The cognitive bias literature is one of the most widely cited bodies of research in popular productivity and business writing. It is also one of the most misrepresented.

Some findings are highly robust, replicated across cultures and methodologies, and have direct implications for how planners should work. Others are contested, have failed to replicate at scale, or have been overstated beyond what the original data supports.

This research digest covers the key studies and researchers behind the ten biases most relevant to planning, with an honest account of what the evidence actually supports.

Kahneman and Tversky: The Foundation

The modern cognitive bias literature traces to a series of papers by Daniel Kahneman and Amos Tversky published between 1971 and 1986. Their program of research—later termed “Judgment Under Uncertainty”—documented systematic, predictable errors in human probabilistic reasoning.

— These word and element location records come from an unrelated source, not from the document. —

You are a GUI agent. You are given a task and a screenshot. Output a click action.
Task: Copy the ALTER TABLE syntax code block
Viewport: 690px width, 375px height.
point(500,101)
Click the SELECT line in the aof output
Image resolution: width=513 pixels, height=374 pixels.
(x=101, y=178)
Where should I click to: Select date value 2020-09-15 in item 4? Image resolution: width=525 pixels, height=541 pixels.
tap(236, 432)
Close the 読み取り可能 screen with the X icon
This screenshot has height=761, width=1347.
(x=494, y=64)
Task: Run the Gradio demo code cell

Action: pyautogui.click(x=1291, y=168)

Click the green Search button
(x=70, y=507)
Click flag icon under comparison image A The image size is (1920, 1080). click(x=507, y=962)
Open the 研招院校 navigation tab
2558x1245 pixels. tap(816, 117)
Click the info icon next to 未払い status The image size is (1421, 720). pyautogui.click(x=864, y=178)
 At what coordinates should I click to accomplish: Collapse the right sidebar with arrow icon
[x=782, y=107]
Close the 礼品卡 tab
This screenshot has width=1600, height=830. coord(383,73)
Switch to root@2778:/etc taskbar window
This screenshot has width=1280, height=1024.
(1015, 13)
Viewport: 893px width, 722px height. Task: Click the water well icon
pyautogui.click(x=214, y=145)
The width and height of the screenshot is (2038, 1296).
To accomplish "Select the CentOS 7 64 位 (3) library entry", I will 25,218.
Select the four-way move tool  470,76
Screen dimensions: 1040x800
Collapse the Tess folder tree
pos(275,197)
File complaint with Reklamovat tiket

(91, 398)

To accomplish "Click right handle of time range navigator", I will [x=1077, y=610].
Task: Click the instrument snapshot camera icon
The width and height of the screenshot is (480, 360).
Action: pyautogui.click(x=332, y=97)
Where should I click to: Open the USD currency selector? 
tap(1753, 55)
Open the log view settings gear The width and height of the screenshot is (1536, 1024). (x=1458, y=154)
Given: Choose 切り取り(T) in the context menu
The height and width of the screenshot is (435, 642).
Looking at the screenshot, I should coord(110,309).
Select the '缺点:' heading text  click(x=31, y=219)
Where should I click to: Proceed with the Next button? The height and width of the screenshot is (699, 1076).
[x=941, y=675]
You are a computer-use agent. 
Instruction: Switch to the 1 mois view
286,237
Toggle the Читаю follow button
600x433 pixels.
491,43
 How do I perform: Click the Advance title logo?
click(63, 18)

Their 1974 Science paper, “Judgment Under Uncertainty: Heuristics and Biases,” introduced three heuristics—representativeness, availability, and anchoring—that produce reliable judgment errors. This was genuinely novel: previous economic models assumed rational agents who processed probabilities accurately. Kahneman and Tversky demonstrated that actual human judgment deviated from rational predictions in consistent, mappable ways.

Their 1979 Econometrica paper, “Prospect Theory: An Analysis of Decision Under Risk,” proposed a formal model of how people actually make decisions under uncertainty. Key finding: losses are psychologically weighted roughly twice as heavily as equivalent gains. This asymmetry—loss aversion—explains a range of planning behaviors, including the sunk cost fallacy and status quo bias.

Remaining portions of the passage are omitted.